Et pourtant, l’alchimie secrète des Cars était bien là : à mi-chemin d’une candeur non-feinte et du parfait clin d’œil tongue-in-cheek. Ce qui en faisait un cas litigieux assez discuté dans cette époque à la fois lointaine et proche des années 80 avec leur sain manichéisme, où l’on devait choisir et se situer, est justement ce qui les rend parfaitement solubles dans le zeitgeist des 2010’s, années du décloisonnement et de l’écrasement des perspectives, où le kitsch est devenu un sous-produit du cool, où ce qu’on appelait jadis pop culture est tombé dans la zone de non-droit du mème internet, dans laquelle le twerk de Miley Cyrus croise la mèche folle de Trump sur fond de Grumpy Cats, tandis qu’un Travolta à catogan hausse les épaules avec incrédulité au milieu d’un épisode de Star Wars, se demandant ce qu’il fout là.
Alors que la posture arty impliquait de ne rien faire qui ne soit au second degré, les Cars ont montré qu’on pouvait être sincère malgré la désinvolture, détaché mais fervent, vibrant et distancié.

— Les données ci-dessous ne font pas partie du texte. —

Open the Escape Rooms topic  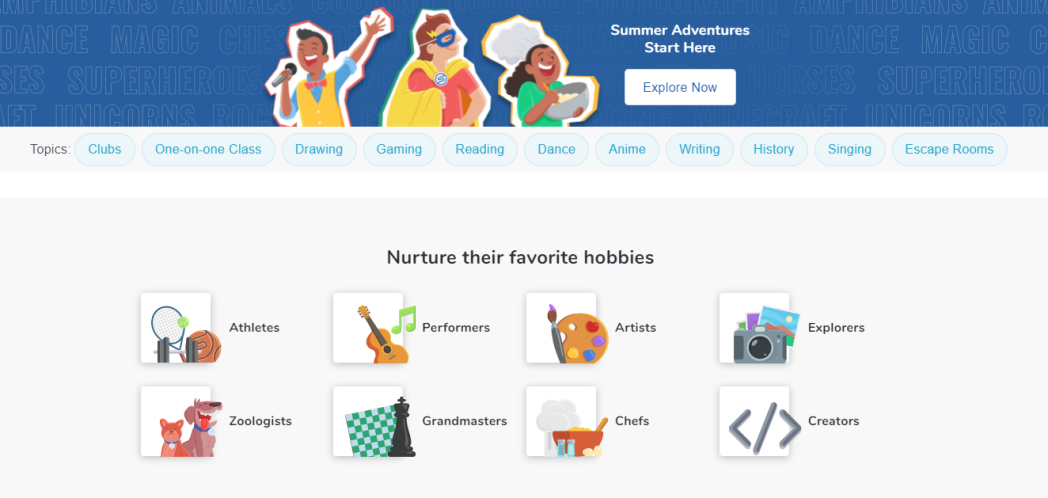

C’est justement parce qu’ils apparaissaient clean, détachés et vides de substance qu’ils ont survécu à tous les airs du temps : mais ce qui nous rattache à eux aujourd’hui, c’est leur humanité têtue sous le plexiglas, faite à la fois d’humour et d’affect, de flegme et de sentiment, d’hédonisme et de straightitude. Orr, Ocasek : il y avait un cœur et une âme dans la machine à hits.